In 1998, when the VFA was being pushed by then US Ambassador Thomas Hubbard, President Joseph Estrada was eager to have it ratified by the Senate. If one could recall, he was one of those who voted against the retention of the bases in 1991. But this time, he felt that we needed the Americans more in our external security and in modernizing our armed forces. Erap used all his political capital with the Senate then and got a majority of the Senators to pass the VFA. One of his point men was Frank Drilon, who pushed hard for the VFA together with the late Senate President Marcelo Fernan. Ironically today, Drilon is very much against the VFA. The others who voted for it were Blas Ople, Rodolfo Biazon, Kit Tatad, Ramon Magsaysay Jr., Robert Jaworski, John Osmeña, Juan Flavier, Juan Ponce Enrile, Tito Sotto, Ramon Revilla, Tessie Aquino-Oreta, Robert Barbers, Rene Cayetano, Nikki Coseteng and Gringo Honasan. Another one who is so vocal today in scrapping the VFA is Miriam Defensor-Santiago, who also voted to pass the VFA.

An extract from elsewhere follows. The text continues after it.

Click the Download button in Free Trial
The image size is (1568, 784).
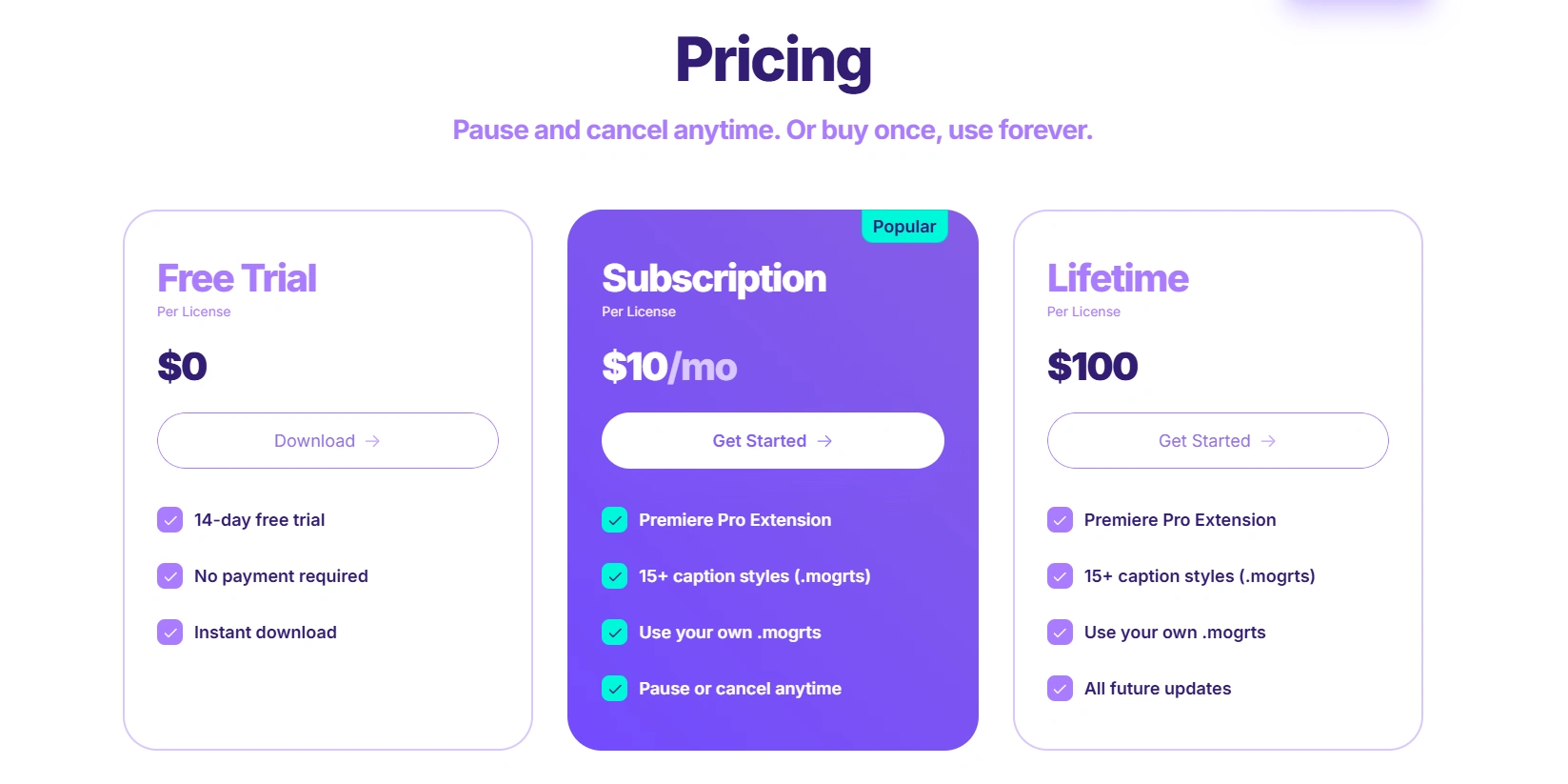pos(327,440)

Those who rejected it outright were Tito Guingona, Raul Roco, Serge Osmeña, and Nene Pimentel, together with Loren Legarda who totally refused because she believed the sovereignty of the Philippines was at stake. As a matter of fact, former President Estrada tried to use her husband Tony Leviste to influence Loren Legarda to change her position. But she adamantly refused, allegedly making Tony Leviste cry on the shoulders of one of Erap’s classmates saying, "What will happen to my deal with the President?"

So now, who is to blame for this whole custody issue? Perhaps the real solution would be to follow the interpretation of former VFA Commission executive director Amado Valdez on Article 5, Paragraph 6, that the warrant of arrest would be served, the accused would be arraigned, and then they would be remanded in the custody of American military authorities.

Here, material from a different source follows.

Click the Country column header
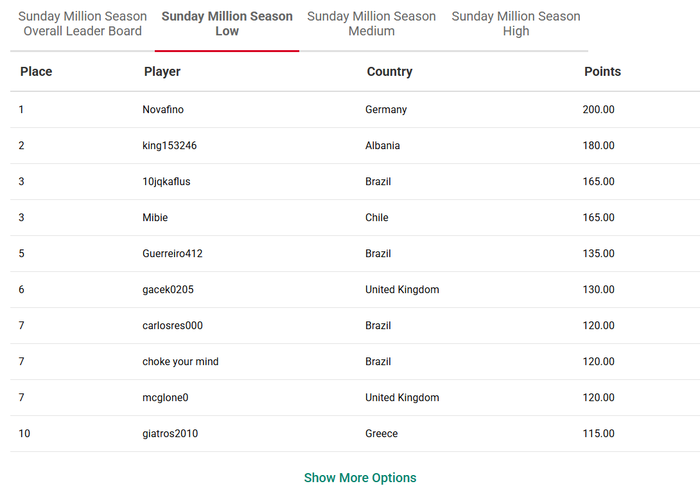 (x=389, y=72)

The terms also called for a one-year period by which the case should be finished, otherwise the custody issue becomes even more difficult, giving the US no obligation to produce the accused for trials and investigations. The American soldiers can go back to wherever they’re supposed to be serving. The US refuses to be a signatory to the International Criminal Court (ICC) because it could pave the way for the filing of frivolous and politically-motivated cases fueled by anti-American sentiment. That’s how protective the US government is of their soldiers. And if the guilty verdict ever comes out in this case, we will have to try and get the US marines under other arrangements like the RP-US Extradition Treaty. But whether the US government will turn them over immediately to the Philippines is a big question.

Comparing this treaty – which by the way was not passed by the US Senate – with its counterpart VFA 2, it would seem that the terms are too one-sided. I’m sure the Philippine Embassy in Washington DC would not be able to take custody of Filipino soldiers, or any Filipino for that matter, accused of committing a crime. Federal or state courts could impose confinement of erring Filipinos in American jails. US police authorities simply have to inform the US government about any arrest or detention and it’s only then that Philippine authorities will be notified.

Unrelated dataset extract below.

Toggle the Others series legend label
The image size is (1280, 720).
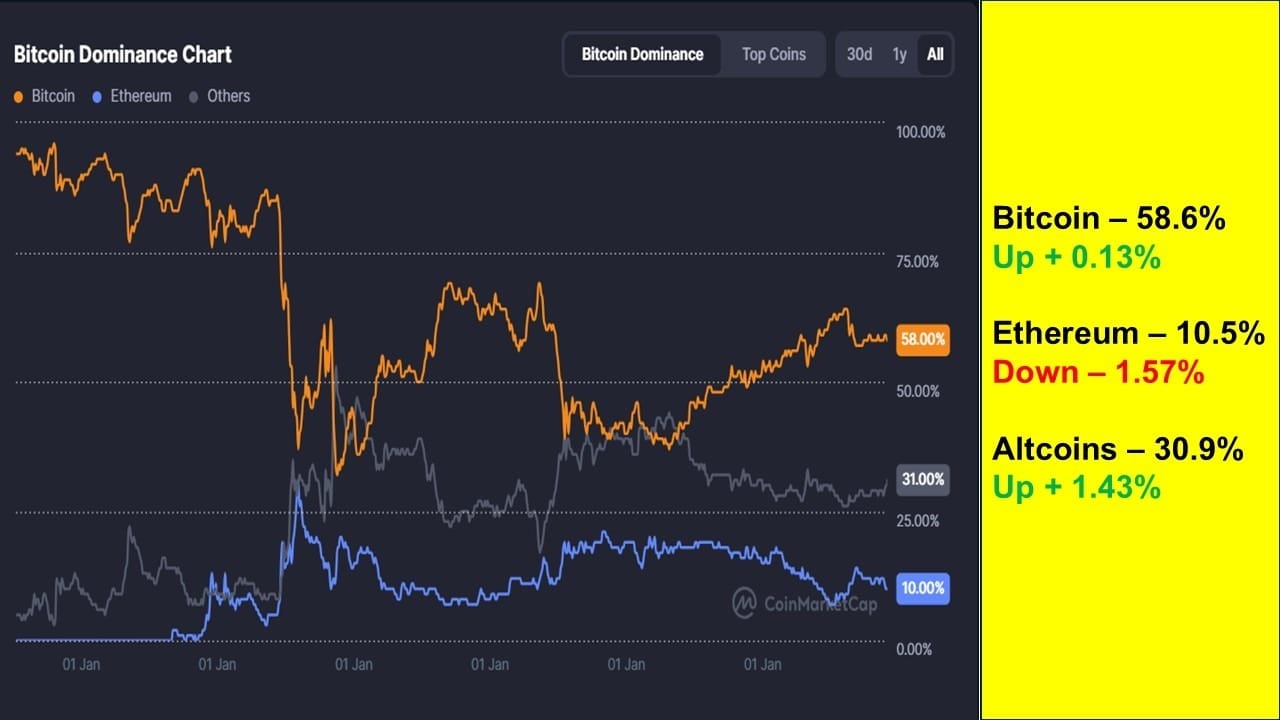point(228,96)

What Tito Guingona probably wanted to push from day one is that if there is going to be any VFA, the US troops would have to be confined to quarters. They’re not tourists in this country, they’re here to do a specific job. They’re supposed to train our soldiers during the exercises. Other than that, they must be confined to a specific area so that it will limit potential problems like what we have today. If this issue continues to become contentious, then perhaps the Senate is right in reviewing the terms of the VFA and renegotiating the treaty.

When all is said and done, Tito Guingona was right after all in being overly protective of Philippine sovereignty because as the 19th century British politician Lord Palmerston once said, "nations have no permanent friends or allies. They only have permanent interests."